Table of contents
1.
Introduction
2.
The Execution Framework
2.1.
Scheduling
2.2.
Synchronization
2.3.
Code/data colocation
2.4.
Fault/error handling
3.
Frequently Asked Questions
3.1.
What is shuffle and sort in MapReduce?
3.2.
What is a scheduler in big data?
3.3.
What is the need for MapReduce?
3.4.
Which of the following phases co-occur in MapReduce?
4.
Conclusion
Last Updated: Mar 27, 2024

Synchronization of Tasks in MapReduce

Author Palak Mishra
0 upvote
Career growth poll
Do you think IIT Guwahati certified course can help you in your career?

Introduction

MapReduce's architecture is primarily based on master-slave architecture. The processing phases of a task assigned to slave nodes are map and reduce. Intermediate results are generated by the mapping process and fed into the reduction process as input.

Reduce sorts the intermediate results by keys before merging them into a single final output. Between the map and reduce operations, there is a synchronization step.

The synchronization phase is a data communication step between the mapper and reducer nodes to start the reduction process. 

The Execution Framework

As we know, MapReduce can run on multiple machines in a network and produce the same results as if all of the work were done on a single machine. It can also pull data from a variety of internal and external sources. MapReduce keeps track of its work by generating a unique key that ensures all processing is related to the same problem. 

This key is also used to bring all the output from the distributed tasks together at the end.

When the map and reduce functions are combined, they operate as a single job within the cluster. The MapReduce engine's execution framework handles all of the dividing and conquering, and all of the work is distributed to one or more nodes in the network. To better understand why things work the way they do, you must first understand some characteristics of the execution framework.

This can aid in developing better applications and optimizing their execution for performance and efficiency. MapReduce's foundational behaviors are as follows:

Scheduling

Each MapReduce job is broken down into smaller chunks known as tasks. A map task, for example, might be in charge of processing a specific block of input key-value pairs (known as an input split in Hadoop), while a reduce task might be in charge of a portion of the intermediate keyspace. It's not uncommon for MapReduce jobs to have tens of thousands of individual tasks that must be assigned to cluster nodes. 

When working on large jobs, the total number of tasks may exceed the number of tasks that can be run on the cluster at the same time, necessitating the use of a task queue and tracking the progress of running tasks so that waiting tasks can be assigned to nodes as they become available.

Coordination of tasks belonging to different jobs is another aspect of scheduling (e.g., from other users). Speculative execution (also known as "backup tasks") is an optimization implemented by Hadoop and Google's MapReduce implementation. The map phase of a job is only as fast as the slowest map task due to the barrier between the map and reduce tasks. Similarly, the time it takes to complete a job is limited by the time it takes to complete the slowest reduce task.

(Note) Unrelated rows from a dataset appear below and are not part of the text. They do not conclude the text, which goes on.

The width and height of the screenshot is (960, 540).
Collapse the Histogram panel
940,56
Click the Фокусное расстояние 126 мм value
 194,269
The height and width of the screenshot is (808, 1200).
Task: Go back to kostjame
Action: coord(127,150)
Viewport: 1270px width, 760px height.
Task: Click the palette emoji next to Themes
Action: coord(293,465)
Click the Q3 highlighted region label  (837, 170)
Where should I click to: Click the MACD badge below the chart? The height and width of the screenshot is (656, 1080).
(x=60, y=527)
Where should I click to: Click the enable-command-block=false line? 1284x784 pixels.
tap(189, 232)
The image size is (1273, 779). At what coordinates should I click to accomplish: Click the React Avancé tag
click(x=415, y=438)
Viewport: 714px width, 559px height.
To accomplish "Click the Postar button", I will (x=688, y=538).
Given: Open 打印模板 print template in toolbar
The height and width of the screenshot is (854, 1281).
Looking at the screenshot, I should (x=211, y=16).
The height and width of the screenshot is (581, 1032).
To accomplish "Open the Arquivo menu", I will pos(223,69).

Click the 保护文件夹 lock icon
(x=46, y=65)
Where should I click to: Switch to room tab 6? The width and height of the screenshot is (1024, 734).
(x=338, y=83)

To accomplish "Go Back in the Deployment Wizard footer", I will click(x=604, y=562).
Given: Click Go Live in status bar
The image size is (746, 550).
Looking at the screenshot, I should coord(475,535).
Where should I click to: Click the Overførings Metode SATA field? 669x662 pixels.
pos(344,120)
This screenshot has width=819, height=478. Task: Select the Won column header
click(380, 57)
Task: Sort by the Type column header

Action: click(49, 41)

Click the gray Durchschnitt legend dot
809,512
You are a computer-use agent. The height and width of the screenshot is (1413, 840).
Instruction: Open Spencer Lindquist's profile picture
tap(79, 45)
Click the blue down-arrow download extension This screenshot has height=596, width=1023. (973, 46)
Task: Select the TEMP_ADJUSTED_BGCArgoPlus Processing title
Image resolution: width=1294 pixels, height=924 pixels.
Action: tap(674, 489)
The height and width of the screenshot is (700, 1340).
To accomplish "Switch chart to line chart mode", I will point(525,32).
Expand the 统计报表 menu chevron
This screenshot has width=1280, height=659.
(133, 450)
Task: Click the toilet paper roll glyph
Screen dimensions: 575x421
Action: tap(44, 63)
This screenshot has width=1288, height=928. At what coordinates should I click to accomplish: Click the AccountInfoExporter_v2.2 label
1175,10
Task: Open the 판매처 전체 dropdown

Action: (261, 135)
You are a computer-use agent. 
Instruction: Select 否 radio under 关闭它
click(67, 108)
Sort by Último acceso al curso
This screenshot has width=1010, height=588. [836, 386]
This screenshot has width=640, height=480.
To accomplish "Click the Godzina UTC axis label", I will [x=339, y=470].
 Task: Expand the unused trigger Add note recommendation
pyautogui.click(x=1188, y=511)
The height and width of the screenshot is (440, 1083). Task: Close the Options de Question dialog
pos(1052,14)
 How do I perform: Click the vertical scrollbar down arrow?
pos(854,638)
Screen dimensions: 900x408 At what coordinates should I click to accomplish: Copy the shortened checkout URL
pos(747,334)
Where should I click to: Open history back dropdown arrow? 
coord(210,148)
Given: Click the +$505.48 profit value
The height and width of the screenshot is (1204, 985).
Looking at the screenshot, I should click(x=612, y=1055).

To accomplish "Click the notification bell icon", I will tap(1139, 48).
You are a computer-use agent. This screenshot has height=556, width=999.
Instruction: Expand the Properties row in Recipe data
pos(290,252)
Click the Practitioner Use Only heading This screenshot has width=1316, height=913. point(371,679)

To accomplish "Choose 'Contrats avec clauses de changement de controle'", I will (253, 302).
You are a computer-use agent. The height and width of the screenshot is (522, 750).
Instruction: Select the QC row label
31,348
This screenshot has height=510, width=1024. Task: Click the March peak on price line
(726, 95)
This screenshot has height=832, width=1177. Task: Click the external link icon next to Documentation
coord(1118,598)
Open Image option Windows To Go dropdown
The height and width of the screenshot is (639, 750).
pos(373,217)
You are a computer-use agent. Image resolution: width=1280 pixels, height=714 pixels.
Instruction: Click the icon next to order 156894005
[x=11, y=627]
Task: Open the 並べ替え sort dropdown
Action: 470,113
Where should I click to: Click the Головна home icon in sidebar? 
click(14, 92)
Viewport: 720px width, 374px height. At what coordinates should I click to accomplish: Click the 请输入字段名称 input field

As a result, stragglers, or tasks that take an unusually long time to complete, can affect the speed of a MapReduce job. Flaky hardware is one source of stragglers: for example, a machine with recoverable errors may become significantly slower. An identical copy of the same task is run on a different machine when speculative execution is used. The framework uses the result of the first task attempt to complete the task.

Zaharia et al. discussed various execution strategies in a recent paper, and Google claims that speculative execution can reduce job running times by 44 percent.

Although both map and reduce tasks in Hadoop can be executed speculatively, the consensus is that the technique is more beneficial for map tasks than for reduce tasks because each copy must pull data over the network. However, another common source of stragglers is skew in the distribution of values associated with intermediate keys, which speculative execution cannot adequately address (reducing stragglers). 

Zipfian distributions are common in text processing, which means that the task or tasks responsible for processing the most common few elements will take much longer than the typical task. One solution to this problem is better local aggregation.                                             

 Source: Image

Synchronization

Synchronization, in general, refers to the mechanisms that allow multiple concurrently running processes to "join up," for example, to share intermediate results or exchange state information. A barrier between the map and reduce processing phases achieve synchronization in MapReduce. 

Intermediate key-value pairs must be grouped by key, which is done using a large distributed sort involving all nodes that perform map tasks and all of the nodes that will perform reduce tasks. Because this necessitates copying intermediate data over the network, the process is commonly referred to as "shuffle and sort."

Because each Mapper may have intermediate output going to each reducer, a MapReduce job with m mappers and r reducers can involve up to m r distinct copy operations.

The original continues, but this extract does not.